Records contained in a dataset
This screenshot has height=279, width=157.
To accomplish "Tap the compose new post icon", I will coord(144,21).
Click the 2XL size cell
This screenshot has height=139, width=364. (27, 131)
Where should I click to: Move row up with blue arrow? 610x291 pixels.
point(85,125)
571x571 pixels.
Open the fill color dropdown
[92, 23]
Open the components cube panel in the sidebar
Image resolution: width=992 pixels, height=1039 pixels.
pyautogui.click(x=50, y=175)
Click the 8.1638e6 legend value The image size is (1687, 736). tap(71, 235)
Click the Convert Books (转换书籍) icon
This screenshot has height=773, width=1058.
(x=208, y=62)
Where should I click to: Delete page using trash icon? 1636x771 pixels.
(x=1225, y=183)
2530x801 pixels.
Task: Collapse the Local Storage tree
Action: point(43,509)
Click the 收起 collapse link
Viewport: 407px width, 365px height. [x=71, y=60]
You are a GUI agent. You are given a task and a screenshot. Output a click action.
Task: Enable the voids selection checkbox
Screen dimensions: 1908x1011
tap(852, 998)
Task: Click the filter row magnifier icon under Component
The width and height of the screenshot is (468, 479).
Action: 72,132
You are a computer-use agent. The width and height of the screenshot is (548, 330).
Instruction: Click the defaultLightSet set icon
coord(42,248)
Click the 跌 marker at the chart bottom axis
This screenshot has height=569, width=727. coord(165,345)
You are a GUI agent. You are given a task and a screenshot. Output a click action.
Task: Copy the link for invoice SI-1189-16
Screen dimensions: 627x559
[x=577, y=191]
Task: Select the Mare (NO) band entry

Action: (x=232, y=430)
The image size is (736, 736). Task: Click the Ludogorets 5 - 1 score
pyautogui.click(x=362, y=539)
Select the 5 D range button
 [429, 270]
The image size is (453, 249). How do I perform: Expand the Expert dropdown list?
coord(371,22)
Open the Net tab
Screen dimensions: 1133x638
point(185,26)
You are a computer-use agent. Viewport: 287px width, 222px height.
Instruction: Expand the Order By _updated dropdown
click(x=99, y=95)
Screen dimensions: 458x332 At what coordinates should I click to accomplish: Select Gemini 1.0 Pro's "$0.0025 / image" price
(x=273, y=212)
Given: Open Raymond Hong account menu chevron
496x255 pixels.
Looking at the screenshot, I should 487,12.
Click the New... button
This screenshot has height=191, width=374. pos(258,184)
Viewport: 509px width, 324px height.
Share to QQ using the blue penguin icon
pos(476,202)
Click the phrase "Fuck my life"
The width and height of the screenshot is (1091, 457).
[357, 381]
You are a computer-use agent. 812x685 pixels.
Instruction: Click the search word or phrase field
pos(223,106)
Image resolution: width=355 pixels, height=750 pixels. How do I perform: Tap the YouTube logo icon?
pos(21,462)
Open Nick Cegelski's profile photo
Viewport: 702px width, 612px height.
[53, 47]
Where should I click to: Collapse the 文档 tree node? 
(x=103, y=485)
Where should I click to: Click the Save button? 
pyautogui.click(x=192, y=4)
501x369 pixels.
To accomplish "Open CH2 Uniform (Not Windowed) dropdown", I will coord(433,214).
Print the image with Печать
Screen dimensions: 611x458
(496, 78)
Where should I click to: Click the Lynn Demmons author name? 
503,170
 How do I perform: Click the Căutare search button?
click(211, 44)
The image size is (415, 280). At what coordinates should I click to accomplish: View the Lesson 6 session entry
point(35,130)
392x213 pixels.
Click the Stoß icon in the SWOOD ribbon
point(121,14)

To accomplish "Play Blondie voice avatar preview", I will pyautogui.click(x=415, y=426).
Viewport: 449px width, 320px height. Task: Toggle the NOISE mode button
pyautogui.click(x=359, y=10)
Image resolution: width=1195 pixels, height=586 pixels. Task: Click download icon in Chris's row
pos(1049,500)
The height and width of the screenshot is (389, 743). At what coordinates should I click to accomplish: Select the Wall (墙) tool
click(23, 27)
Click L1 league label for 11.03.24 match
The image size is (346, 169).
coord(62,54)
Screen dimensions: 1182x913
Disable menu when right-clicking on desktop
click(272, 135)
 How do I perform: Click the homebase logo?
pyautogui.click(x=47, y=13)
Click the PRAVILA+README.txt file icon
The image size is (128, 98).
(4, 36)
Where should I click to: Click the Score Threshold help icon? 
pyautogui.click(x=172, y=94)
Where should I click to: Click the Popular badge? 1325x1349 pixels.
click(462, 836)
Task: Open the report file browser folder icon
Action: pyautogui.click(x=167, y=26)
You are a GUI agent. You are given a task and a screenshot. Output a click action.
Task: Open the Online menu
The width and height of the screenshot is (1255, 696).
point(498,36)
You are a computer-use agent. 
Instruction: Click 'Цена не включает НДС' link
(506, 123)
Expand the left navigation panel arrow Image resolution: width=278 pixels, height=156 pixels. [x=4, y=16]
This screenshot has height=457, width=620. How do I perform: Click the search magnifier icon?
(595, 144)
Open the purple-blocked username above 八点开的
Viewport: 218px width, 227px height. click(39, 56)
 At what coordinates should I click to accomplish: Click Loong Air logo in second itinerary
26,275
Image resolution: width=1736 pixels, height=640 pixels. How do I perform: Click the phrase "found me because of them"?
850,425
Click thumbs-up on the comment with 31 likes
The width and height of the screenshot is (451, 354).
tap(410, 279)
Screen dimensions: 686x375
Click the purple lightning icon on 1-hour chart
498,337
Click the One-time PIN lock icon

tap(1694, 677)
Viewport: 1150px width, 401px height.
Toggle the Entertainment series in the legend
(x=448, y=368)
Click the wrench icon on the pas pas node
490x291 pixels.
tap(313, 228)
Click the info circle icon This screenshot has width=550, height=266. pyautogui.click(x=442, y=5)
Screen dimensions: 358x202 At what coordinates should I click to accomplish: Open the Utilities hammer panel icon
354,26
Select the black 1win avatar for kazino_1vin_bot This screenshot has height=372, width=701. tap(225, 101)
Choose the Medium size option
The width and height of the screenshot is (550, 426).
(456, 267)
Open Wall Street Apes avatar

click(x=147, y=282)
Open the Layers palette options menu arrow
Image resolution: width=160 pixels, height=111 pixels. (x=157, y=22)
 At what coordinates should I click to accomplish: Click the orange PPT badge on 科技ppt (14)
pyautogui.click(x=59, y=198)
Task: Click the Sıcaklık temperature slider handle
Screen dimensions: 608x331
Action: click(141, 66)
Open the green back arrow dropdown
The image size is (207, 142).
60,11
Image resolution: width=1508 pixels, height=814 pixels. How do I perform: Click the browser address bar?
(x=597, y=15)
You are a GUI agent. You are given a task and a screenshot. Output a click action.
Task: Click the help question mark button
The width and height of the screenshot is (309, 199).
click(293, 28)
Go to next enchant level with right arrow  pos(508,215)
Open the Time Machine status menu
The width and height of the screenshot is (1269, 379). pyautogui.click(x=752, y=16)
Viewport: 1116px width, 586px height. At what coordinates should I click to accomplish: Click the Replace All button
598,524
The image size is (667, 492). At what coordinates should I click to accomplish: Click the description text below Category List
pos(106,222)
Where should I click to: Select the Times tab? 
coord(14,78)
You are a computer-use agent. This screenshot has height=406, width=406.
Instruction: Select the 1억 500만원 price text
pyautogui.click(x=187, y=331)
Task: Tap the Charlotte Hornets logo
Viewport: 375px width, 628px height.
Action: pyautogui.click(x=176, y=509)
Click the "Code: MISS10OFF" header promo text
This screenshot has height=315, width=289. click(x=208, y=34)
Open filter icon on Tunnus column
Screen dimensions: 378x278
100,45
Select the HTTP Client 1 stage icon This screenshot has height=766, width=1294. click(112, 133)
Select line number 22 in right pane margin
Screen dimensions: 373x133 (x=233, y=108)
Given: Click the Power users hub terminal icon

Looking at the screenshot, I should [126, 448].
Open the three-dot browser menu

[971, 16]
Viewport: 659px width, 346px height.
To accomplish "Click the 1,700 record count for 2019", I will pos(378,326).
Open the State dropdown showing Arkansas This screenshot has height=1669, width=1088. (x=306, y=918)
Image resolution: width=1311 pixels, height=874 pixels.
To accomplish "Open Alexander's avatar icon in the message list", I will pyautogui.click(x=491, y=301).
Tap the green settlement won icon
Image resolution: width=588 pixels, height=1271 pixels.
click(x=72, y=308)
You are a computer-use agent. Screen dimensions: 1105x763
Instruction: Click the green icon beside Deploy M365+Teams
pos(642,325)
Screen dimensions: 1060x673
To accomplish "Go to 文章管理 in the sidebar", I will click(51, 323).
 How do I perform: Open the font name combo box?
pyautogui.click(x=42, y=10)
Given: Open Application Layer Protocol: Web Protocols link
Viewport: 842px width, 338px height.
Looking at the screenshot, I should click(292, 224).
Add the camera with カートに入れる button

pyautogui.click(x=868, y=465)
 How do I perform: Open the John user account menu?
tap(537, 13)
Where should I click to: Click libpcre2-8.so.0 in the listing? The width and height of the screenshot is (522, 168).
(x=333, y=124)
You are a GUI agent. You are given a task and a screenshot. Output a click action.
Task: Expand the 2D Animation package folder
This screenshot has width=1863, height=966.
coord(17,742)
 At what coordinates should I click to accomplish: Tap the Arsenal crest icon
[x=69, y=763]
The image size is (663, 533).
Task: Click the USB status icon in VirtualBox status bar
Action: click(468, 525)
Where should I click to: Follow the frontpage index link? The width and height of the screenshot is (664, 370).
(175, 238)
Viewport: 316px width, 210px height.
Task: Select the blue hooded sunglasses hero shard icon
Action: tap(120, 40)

**What is being asked**
Every line from the data above that contains "computer" must appear in the answer.

**Output of the task**
You are a computer-use agent. The width and height of the screenshot is (548, 330).
You are a computer-use agent. Viewport: 287px width, 222px height.
You are a computer-use agent. 812x685 pixels.
You are a computer-use agent. 
You are a computer-use agent. This screenshot has height=406, width=406.
You are a computer-use agent. Screen dimensions: 1105x763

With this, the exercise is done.